Your employee claims you owe unpaid wages (usually that means overtime), and you’re starting to lose some sleep. You’ve heard how wage and hour claims are on the rise, and how they can add up to significant dollars. First there are the wages themselves. Then there are liquidated damages equal to the amount of the back wages. In other words, whatever you otherwise owe the employee in back wages gets doubled. Then there are attorney’s fees. There may also be fines and penalties. You may also have heard that paying the claimed amount and getting a release from the employee may not even be enough. The employee might still be able to sue, claiming that you didn’t pay everything owed. The only surefire way to release such claims is through a settlement approved by a court or a designated representative from the United States Department of Labor. ( I previously wrote about that here). Well, I might have some good news for you. There might be another way. Let’s have a look…
(image from wageclaim.org)
If you’ve followed my blog before, you know I don’t like to keep you in suspense, so I’ll get on with it. The United States Department of Labor created a pilot program that it has now extended. It’s called the Payroll Audit Independent Determination – or PAID- program. The stated purpose of the program: to get employees paid all back wages and to help employers correct their payroll-related mistakes.

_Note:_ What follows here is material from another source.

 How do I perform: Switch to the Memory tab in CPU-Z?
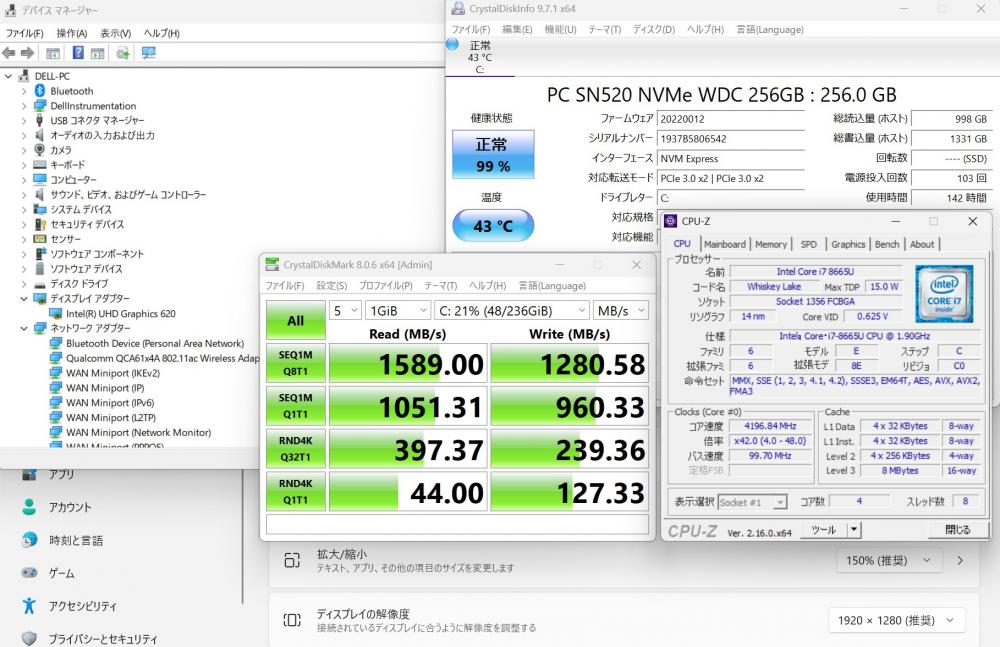point(770,244)
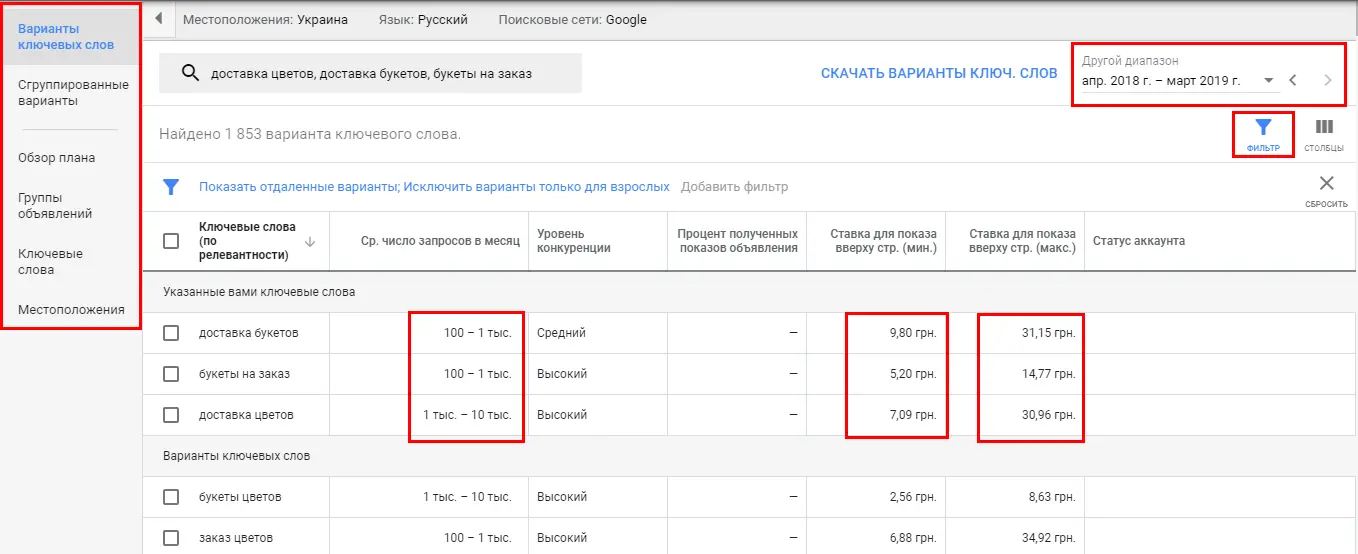Collapse the side panel arrow
This screenshot has height=554, width=1358.
[x=158, y=19]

So how does this program work? Let’s say you become aware that you misclassified an employee as overtime-exempt and that employee has worked a lot of overtime. You can self-report the wage violation and provide a calculation of the amount owed. Now I know at least some of you are getting a little nervous here, but bear with me, OK? You then enter into a settlement. The DOL supervises the settlement and the release of the claim.
Does that sound too easy? Are you suspicious? Are you still not comfortable with self-rep0rting? I certainly understand. The DOL foresaw that and it is holding forums across the country to explain the benefits. They already hosted one in Alpharetta, Georgia on October 24, and another in Manchester, New Hampshire on November 6. There will be another one in Houston on December 6 at Houston Community College, and more will follow.
Are you still skeptical? Again, I understand. Here are some advantages: You may know that when an employee can prove that the wage violation is willful s/he can claim up to three years’ back wages. The DOL has said it will not seek a third year of back wages, and you also would not have to pay liquidated damages or penalties. (This to me, along with the claim for those amounts being released once and for all are probably the biggest advantages.) The DOL will not issue a press release (which it usually does) and, subject to Freedom of Information Act (FOIA) requests, will keep your company’s identity secret. Additionally, the DOL will not investigate the underlying merits of any issue that you self-report, but will only check the calculations for accuracy. You must then pay all back wages owed by the end of the next full pay period after receiving the summary of unpaid wages and provide proof of payment in a timely manner. The entire process from beginning to end is supposed to take no more than 90 days.
What must you do to participate in the PAID program? You answer a screening questionnaire on the DOL’s website, in which you certify that the issue you are self-reporting is not already subject to pending litigation. (By the way, “pending litigation” also includes pre-litigation letter from an attorney notifying you of the dispute and some type of demand that you do something to settle the matter i.e. pay up.) You will then have to review some “compliance assistance materials” and certify that you have done so. You can get more information here.
Now, no solution is ever perfect and this one is no exception. As I see it, there are two significant disadvantages: 1) This program does NOT release state wage and hour claims; and 2) If the amount of back wages is very large (especially if more than one employee’s wages are at issue) it may not be possible to pay all the back wages by the next pay period.
For what it’s worth, the DOL is actively working to partner with their state counterparts to ensure release of both federal and state claims. If any of the states in which your employees work are in partnership with this program, you are in luck. Even if they are not now, it is worth it to keep checking. Alternatively, you can do what I have previously suggested here, which is to include in your release an acknowledgement from the employee that the amount of wages specified and paid pursuant to the settlement accurately reflects all wages owed for all hours worked by the employee, or some similar language. This may also remain the best option when you simply cannot pay the entire amount of back wages owed in the relatively short time that the program requires. In either case, you will want to speak with employment counsel in the state(s) where your employees work to determine if the PAID program is a viable option for your company.
Finally, whether or not you participate in the PAID program, review your records and your classifications for all employees, and make sure, going forward that you are properly paying everyone so that, ideally, you don’t need to settle any issues later.
OK, that’s all folks — at least for now!
Contents of this post are for educational/informational purposes only, are not legal advice, and do not create an attorney-client relationship. Consult with competent employment counsel in the state(s) in which you employ people with your specific questions.